My “Paris epiphany” also made me realise that acknowledging the ethical issues of historical medical photography had to be at the core of my writing. But that opened up new sets of questions. What were the ethical foundations that were guiding my decisions? Which ethical code was the most appropriate to deal with the specific issues arising from historical medical photographs? Before becoming a photographic historian, my training was in philosophy. I spent four years learning about different ethical systems, so it struck me that most of the discussion on the ethics of photography revolved around questions such as “should we look at these images?” and not so much about the principles that will guide the answers to these questions. Thinking about these principles would mean articulating our responsibility as historians towards our historical subjects and our sources in a more explicit way. The ethics of historical medical photography is one piece of the ethics of history.

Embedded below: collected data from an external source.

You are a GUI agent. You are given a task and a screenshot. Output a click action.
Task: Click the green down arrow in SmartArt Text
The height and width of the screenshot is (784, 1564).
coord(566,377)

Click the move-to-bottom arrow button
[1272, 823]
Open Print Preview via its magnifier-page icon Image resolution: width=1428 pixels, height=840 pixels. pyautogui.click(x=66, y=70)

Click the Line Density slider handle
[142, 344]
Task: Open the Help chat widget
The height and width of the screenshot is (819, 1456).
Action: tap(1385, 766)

Looking for those ethical principles, I read Maria Puig de la Bellacasa’s excellent book Matters of Care (2017). In it, she explores the complexity of care and asks questions not only about the ethics but also the ontology of care. Her work is highly theoretical, but it brought to light a key point for me: the inherent tensions underpinning care. Like touch, where by touching something you are also touched, care is relational, but that does not mean that is unproblematic. Thinking about this tension in the context of historical medical photography opened up new avenues to me. When I ask ‘who cares?’ in relation to historical medical photographs, the answer might be us as historians, past and present viewers, the museums and archives that preserve these sources, and the doctors and photographers who took care of these patients. Writing about the ethics of historical medical photography is writing about the people who care(d). If I include doctors and photographers in the narrative, why not also contemporary viewers or even me, as a historian?

In this short text I am not arguing for solipsistic accounts. Personally, I am not relevant to my sources -I do not even have any personal connections to the people I study or the medical conditions I examine. But that does not make me a neutral observer. What I am trying to say is that acknowledging that we care and that others before us cared about these photographs and these patients is a good starting point. In her wonderful book The Vulnerable Observer. Anthropology that Breaks your Heart (1996), Ruth Behar cites Kafka, who wrote that ‘a book must be an ice-axe to break the sea frozen inside us’. What would happen if we defrost the sea frozen inside us, and use it to write?

Beatriz Pichel, DMU.

[*] This post is a version of talks presented at two workshops: ‘Supporting Researchers Working on Sensitive Histories”, Birkbeck College, 9 January 2020, and AboutFace webinar “Ethics and Emotions: The Use and Abuse of Historical Images”, 17 June 2020.